How Climate Change (Essentially) Led to the Refugee Crisis

April 6, 2017

Ben & Jerry's: climate change creates refugees

The World Is Getting Smaller

You have to admit, it’s a beautiful thing when you can enjoy a pint of Ben & Jerry’s pretty much wherever you are around the world. Who would have thought that a company that started out in a renovated gas station, in a very small city, in a very small state, could go global?

Thanks to revolutions in technology, transportation, and communication, the world is smaller and more connected than ever before. It’s become easier to move ice cream, and most other things, from continent to continent. And while it’s great that you can get a scoop of Chocolate Chip Cookie Dough on most continents, an ever-globalizing world also opens itself to considerable risk. Right now issues like climate change and the refugee crisis are forcing us (citizens and countries alike) to flex our collaborative muscle to get things done.

It’s also becoming clear to us today that seemingly isolated crises are in fact connected. Let’s take a look at how climate change is contributing to the refugee crisis in a substantial way.


From Fertile to Forever Fallow

Some of the impacts of climate change are here for us to see already. Whether it’s larger storms, changing weather patterns, or heat waves, we can’t deny the science: all of this is being influenced by climate change.

Unprecedented droughts across the US, Middle East, and beyond have been putting stress on the world food supply, resulting in added stress on society, and they aren’t showing signs of slowing.

This is a phenomenon called “climate stress,” and if you haven’t heard of it yet, you probably will soon. It’s a term being given to climate change-related impacts that are driving societal pressures.


Beyond Agriculture

Climate change affects more than food production, of course. Even access to electricity is at risk in places that rely on hydroelectric energy, such as Zambia and the Big Kariba Dam. The dam was a hydroelectric success story that helped lift the Zambian economy, but its output has slowed to just a trickle due to droughts, destabilizing Zambian society.

In the US, research now shows that while most Americans believe that climate change is real, they also don’t believe that it will really harm them. If only believing something made it true! The truth is that people around the US are already being forced from their homes due to climate change. It’s the same story, on a much larger scale, all over the world. 


When It Rains It Pours

If you’ve been watching the news, you’ve probably seen the unsettling and upsetting pictures of thousands of refugees seeking passage (safe or, more often, not) across the Mediterranean Sea, fleeing violence and persecution in their home countries, such as Syria.

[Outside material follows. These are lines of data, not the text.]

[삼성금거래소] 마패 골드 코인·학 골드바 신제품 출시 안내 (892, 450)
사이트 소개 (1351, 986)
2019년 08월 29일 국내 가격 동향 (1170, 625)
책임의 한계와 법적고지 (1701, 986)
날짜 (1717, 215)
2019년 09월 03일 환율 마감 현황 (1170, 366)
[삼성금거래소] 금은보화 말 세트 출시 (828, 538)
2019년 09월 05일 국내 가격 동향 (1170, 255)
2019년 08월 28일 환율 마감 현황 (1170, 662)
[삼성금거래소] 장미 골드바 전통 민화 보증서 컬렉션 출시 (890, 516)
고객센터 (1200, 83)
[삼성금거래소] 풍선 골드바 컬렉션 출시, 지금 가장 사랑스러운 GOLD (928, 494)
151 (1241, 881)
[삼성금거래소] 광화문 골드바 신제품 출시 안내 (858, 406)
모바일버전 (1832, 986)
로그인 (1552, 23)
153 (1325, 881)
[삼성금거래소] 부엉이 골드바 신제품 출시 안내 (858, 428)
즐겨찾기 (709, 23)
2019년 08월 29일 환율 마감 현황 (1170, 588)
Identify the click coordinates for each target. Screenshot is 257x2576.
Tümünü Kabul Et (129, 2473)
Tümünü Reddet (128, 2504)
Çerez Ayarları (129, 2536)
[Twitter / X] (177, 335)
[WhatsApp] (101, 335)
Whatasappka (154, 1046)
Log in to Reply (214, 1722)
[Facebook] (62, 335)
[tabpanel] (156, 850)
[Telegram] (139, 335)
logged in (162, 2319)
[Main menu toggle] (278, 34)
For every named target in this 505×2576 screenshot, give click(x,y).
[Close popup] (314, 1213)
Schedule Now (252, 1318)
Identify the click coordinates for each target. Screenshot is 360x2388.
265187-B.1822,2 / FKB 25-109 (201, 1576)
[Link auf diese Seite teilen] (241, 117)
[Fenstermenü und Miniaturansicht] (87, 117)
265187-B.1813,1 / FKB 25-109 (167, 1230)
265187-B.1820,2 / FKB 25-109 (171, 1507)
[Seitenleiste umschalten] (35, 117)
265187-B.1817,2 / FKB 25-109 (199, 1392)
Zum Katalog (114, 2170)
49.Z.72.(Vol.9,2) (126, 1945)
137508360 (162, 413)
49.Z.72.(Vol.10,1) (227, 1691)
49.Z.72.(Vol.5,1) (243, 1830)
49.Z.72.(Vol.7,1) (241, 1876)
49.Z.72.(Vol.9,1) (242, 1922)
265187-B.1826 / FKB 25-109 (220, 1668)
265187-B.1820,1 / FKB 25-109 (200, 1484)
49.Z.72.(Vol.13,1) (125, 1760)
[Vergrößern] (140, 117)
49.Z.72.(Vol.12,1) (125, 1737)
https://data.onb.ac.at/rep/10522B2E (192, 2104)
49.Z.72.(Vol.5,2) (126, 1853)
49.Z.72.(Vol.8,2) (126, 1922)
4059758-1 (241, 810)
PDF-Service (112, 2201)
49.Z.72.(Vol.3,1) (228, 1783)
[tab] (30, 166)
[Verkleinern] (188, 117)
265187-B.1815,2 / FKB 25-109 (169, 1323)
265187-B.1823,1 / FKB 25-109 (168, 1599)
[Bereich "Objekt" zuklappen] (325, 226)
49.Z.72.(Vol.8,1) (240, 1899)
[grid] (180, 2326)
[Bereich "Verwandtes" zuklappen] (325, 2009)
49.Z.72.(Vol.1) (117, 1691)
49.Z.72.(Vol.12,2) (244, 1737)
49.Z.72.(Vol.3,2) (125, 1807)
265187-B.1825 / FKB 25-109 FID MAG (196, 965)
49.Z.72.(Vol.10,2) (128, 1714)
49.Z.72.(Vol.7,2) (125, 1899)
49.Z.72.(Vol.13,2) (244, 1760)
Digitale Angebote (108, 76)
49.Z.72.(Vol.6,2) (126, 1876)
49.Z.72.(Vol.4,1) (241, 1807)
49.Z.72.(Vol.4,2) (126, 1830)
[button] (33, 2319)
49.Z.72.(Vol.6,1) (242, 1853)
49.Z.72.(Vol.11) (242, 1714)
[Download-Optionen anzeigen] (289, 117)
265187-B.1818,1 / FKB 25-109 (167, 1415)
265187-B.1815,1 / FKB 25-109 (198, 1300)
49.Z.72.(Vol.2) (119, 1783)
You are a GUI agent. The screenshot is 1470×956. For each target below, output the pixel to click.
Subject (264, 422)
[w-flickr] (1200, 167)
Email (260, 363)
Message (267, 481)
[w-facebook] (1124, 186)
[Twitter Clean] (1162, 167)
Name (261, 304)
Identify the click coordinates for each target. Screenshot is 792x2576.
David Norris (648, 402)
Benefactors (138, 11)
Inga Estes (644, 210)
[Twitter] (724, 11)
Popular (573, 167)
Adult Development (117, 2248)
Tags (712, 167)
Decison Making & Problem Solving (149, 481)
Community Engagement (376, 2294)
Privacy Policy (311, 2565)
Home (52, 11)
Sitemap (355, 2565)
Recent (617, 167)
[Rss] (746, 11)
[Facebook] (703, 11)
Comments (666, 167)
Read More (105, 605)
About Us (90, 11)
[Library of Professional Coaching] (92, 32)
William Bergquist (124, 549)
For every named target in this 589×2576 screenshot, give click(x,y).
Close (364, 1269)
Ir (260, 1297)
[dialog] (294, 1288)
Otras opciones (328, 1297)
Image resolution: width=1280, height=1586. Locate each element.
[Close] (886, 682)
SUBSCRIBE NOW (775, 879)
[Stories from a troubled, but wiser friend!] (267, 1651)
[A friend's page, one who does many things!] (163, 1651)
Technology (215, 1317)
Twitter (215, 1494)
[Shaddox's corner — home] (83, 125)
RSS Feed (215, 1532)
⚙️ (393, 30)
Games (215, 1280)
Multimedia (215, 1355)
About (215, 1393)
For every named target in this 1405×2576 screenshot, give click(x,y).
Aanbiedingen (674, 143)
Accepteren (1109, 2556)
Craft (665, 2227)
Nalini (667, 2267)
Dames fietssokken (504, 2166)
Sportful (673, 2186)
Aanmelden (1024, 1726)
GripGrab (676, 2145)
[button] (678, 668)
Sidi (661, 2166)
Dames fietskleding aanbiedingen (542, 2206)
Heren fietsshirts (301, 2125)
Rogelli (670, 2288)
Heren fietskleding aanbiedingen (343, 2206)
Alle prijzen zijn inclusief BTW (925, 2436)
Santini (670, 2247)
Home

Historically, many refugees lived off the land in rural parts of Syria which, if you remember your history, is part of the Fertile Crescent (a crescent shaped piece of lush farmland thanks to the nearby Tigris and Euphrates rivers), where agriculture first took hold. Over the past few decades, the impacts of climate change (as well as government-led damming and wetland-draining projects) have caused drastic drops in water levels in the area, resulting in less desirable farmland, reduced output from farms and, in turn, fewer jobs and less income.

This forced many desperate Syrians to head toward already heavily populated city centers to look for work and support from their government. While it’s a complicated issue with multiple factors, many observers believe that the changing climate spurred on the refugee crisis.

In the words of water-management expert Aaron Wolf, “You had a lot of angry, unemployed men helping to trigger a revolution.”


Take Action Now

When leaders deny climate change, they aren’t merely showing themselves to be anti-science and anti-fact. As we’ve seen, climate change is harming people in this country and all over the world right now. Today. And if those in positions of power refuse to acknowledge that reality and refuse to help, then it’s up to us.

That’s why it’s time to take action! Here’s where a globalized world comes in handy again. No matter where you are, you can make a difference—you can help Avaaz in its fight for 100% renewable energy by 2050. We need to do all we can to mitigate the effects of climate change—for the sake of the environment, and for the sake of those people most vulnerable to its impacts.

As important as that effort is, there are people right now who need our help. We call on our leaders to open our country’s doors to refugees from all over the world. And we ask you to join us in supporting the International Rescue Committee to aid all those fleeing conflict.